WHAT THE TASK REQUIRES: The lines needed are those below that contain the word "orange"; copy each one.

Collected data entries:
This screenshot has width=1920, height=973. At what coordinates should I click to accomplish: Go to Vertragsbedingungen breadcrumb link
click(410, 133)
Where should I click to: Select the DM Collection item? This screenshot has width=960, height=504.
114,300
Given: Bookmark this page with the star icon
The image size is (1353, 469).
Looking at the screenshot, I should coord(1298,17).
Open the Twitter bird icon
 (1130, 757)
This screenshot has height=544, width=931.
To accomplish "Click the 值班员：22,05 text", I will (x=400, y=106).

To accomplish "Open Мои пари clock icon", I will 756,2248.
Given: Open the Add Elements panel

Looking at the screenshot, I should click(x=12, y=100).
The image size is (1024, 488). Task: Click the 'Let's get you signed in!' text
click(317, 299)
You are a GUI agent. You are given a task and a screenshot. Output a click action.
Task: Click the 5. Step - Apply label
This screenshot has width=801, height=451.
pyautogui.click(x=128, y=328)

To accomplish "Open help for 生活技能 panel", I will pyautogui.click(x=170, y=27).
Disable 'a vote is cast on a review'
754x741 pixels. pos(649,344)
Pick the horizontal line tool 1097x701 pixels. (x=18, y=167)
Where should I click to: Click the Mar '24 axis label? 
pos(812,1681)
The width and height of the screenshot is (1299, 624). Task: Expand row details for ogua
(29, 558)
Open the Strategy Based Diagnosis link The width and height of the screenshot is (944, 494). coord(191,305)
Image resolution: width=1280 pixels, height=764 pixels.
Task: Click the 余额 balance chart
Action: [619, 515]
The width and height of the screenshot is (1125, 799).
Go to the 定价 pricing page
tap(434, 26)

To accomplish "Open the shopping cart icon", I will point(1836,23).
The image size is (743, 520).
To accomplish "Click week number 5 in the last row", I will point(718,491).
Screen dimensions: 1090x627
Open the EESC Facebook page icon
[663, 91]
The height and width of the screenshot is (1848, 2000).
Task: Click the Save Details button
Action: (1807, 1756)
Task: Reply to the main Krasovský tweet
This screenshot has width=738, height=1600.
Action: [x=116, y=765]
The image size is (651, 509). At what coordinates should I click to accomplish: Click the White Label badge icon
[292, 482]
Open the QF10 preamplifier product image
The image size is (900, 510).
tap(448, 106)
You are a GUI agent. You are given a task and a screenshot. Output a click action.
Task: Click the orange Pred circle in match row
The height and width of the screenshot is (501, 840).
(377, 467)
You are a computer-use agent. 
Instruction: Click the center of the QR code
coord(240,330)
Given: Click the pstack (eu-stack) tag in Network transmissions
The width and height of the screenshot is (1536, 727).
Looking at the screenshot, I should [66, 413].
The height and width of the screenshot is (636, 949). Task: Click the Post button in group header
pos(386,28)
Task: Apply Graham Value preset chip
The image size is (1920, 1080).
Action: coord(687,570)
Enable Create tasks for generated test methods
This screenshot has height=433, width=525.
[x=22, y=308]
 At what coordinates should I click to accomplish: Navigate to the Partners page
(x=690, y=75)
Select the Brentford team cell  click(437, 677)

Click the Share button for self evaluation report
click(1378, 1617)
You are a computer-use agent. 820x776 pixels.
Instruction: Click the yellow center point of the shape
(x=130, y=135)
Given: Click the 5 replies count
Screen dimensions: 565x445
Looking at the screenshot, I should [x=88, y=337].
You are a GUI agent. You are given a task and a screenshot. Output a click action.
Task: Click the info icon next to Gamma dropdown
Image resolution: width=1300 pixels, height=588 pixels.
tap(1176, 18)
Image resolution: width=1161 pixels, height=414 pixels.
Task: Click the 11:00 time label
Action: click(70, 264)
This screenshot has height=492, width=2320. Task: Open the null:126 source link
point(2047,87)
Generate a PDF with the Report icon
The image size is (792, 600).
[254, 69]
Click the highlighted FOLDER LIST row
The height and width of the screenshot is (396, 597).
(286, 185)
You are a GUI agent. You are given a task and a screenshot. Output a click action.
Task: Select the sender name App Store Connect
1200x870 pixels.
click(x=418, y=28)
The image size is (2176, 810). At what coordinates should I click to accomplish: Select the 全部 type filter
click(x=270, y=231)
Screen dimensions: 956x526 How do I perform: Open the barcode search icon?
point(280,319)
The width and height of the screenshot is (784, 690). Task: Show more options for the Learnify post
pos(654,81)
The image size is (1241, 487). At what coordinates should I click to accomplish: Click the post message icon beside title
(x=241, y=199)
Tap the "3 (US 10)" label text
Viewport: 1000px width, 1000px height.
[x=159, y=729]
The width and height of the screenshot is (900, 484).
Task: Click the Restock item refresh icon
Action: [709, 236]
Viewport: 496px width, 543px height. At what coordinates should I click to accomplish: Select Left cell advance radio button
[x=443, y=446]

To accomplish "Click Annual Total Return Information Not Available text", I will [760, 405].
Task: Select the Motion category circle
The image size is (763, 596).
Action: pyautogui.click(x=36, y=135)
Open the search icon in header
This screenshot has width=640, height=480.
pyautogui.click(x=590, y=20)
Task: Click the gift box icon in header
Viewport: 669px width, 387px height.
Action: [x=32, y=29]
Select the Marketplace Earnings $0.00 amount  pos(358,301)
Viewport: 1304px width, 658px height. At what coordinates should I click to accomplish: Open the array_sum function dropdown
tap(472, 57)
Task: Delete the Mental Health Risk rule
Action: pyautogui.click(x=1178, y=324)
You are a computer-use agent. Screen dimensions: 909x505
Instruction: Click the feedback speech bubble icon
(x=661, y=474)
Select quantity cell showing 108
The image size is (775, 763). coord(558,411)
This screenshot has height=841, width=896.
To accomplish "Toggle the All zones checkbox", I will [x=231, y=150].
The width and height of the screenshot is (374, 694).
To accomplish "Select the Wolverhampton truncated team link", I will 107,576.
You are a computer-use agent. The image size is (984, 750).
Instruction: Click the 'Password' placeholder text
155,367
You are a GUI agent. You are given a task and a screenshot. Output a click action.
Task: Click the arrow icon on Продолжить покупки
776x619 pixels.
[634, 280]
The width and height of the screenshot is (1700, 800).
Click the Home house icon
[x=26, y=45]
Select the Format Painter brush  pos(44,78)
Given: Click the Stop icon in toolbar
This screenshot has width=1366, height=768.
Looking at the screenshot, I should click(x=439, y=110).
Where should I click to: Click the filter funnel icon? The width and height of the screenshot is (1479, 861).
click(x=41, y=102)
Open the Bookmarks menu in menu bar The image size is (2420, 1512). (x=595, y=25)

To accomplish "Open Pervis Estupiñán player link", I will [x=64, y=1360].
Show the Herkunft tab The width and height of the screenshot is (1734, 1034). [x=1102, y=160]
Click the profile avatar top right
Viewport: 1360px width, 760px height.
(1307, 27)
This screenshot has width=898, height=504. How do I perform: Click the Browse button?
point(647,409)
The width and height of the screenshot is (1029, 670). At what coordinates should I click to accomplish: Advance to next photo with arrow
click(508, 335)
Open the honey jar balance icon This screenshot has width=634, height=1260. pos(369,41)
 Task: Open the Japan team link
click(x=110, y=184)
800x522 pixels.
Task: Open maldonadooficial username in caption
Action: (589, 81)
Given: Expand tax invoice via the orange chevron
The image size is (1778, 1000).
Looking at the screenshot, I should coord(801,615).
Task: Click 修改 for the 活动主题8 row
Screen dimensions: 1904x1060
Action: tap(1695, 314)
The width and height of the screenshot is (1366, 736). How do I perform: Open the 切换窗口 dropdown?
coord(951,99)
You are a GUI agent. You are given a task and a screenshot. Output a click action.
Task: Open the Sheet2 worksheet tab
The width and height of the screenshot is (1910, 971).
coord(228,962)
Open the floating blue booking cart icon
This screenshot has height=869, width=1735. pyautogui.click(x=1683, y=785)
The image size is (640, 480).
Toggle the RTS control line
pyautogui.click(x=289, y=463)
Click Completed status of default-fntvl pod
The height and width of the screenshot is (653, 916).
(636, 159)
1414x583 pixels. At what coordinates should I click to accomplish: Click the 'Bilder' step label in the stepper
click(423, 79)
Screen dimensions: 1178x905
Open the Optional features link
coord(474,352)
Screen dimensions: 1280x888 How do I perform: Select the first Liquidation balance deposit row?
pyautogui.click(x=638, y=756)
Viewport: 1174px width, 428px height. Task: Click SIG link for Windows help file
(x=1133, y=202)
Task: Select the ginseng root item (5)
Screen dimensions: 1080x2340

TASK RESULT:
Task: Click the orange Pred circle in match row
Given: Expand tax invoice via the orange chevron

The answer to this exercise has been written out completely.